Musicals are hard to pull off, and musical comedies are even harder. Even on the small screen they’re difficult. Look at ‘Glee’ and ‘Smash’ - don’t confuse popularity for quality. Well, there’s clearly a gap in the market, so who better to help fill it than Mark Lamprell, the man that brought us Babe, causing everyone fall in love with a talking pig and effectively turning the world kosher.
Based on a one-woman play, ‘Goddess’ tells the tale of aspiring songstress Elspeth Dickens (Laura Michelle Kelly), a Pom living in Tasmania thanks to her husband James’ (Ronan Keating) job saving the whales. Slowing going mad due to the isolation, long-distance relationship with her own husband and only having her twin toddlers and a goat as company, James gives Elspeth a webcam to help keep in touch. That’s all well and good - but with James constantly out of range, our heroine creates Sink Songs and invites the whole world to watch as she struggles to be a wife and mother while staying sane, with her own music sung right there at the kitchen sink. Elspeth’s webcasts become a hit, so naturally someone comes along to exploit her. Cassandra Wolfe (Magda Szubanski) and her lackey Ralph (Hugo Johnstone-Burt) spot our little songbird and whisk her away to Sydney to become the new face of Goddess computers for women. Newfound fame, people pulling her every which way and being apart from her family takes its toll on Elspeth, inviting temptation and the loss of her identity, sense of self and most maybe even her husband.

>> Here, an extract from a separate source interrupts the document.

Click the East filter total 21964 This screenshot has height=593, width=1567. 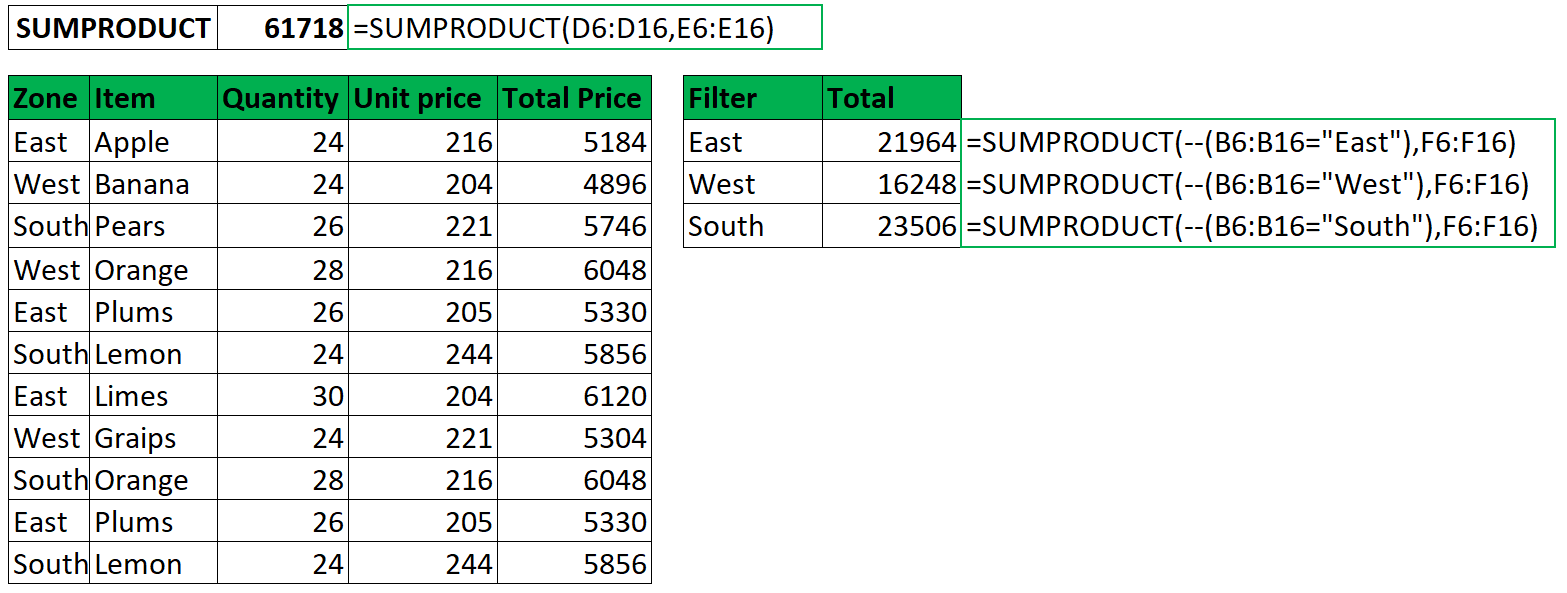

SWITCH: GODDESS WORLD PREMIERE RED CARPET
So the ideas and themes of this one aren’t very original, but the concept (sort of) is. We’ve all seen people find 15 minutes of fame and fortune via the internet, but it’s never really been committed to film (‘The Social Network’ doesn’t count). West End star Laura Michelle Kelly is cute and likable as the lead; unfortunately her character is less so. You may empathise with her plight, but it doesn’t mean you necessarily like her for it. Former boy band heartthrob Ronan Keating shows real potential in his acting debut. He’s charming, witty and deliciously sexy, which, lets face it, is what he was cast for. However, it’s Australia’s queen of comedy, Magda Szubanski, who lets us down. Her character is a no-nonsense scary corporate type who delivers few laughs and even less oomph.
What this film was in desperate need of was more time in the development process. The cast is fine, the songs are fine and story in fine, but when making a comedy, a musical - or in this case both - you need a hell of a lot more than just fine. Sentimentality takes over the comedy and outfits made of pink and yellow rubber gloves overshadow everything else.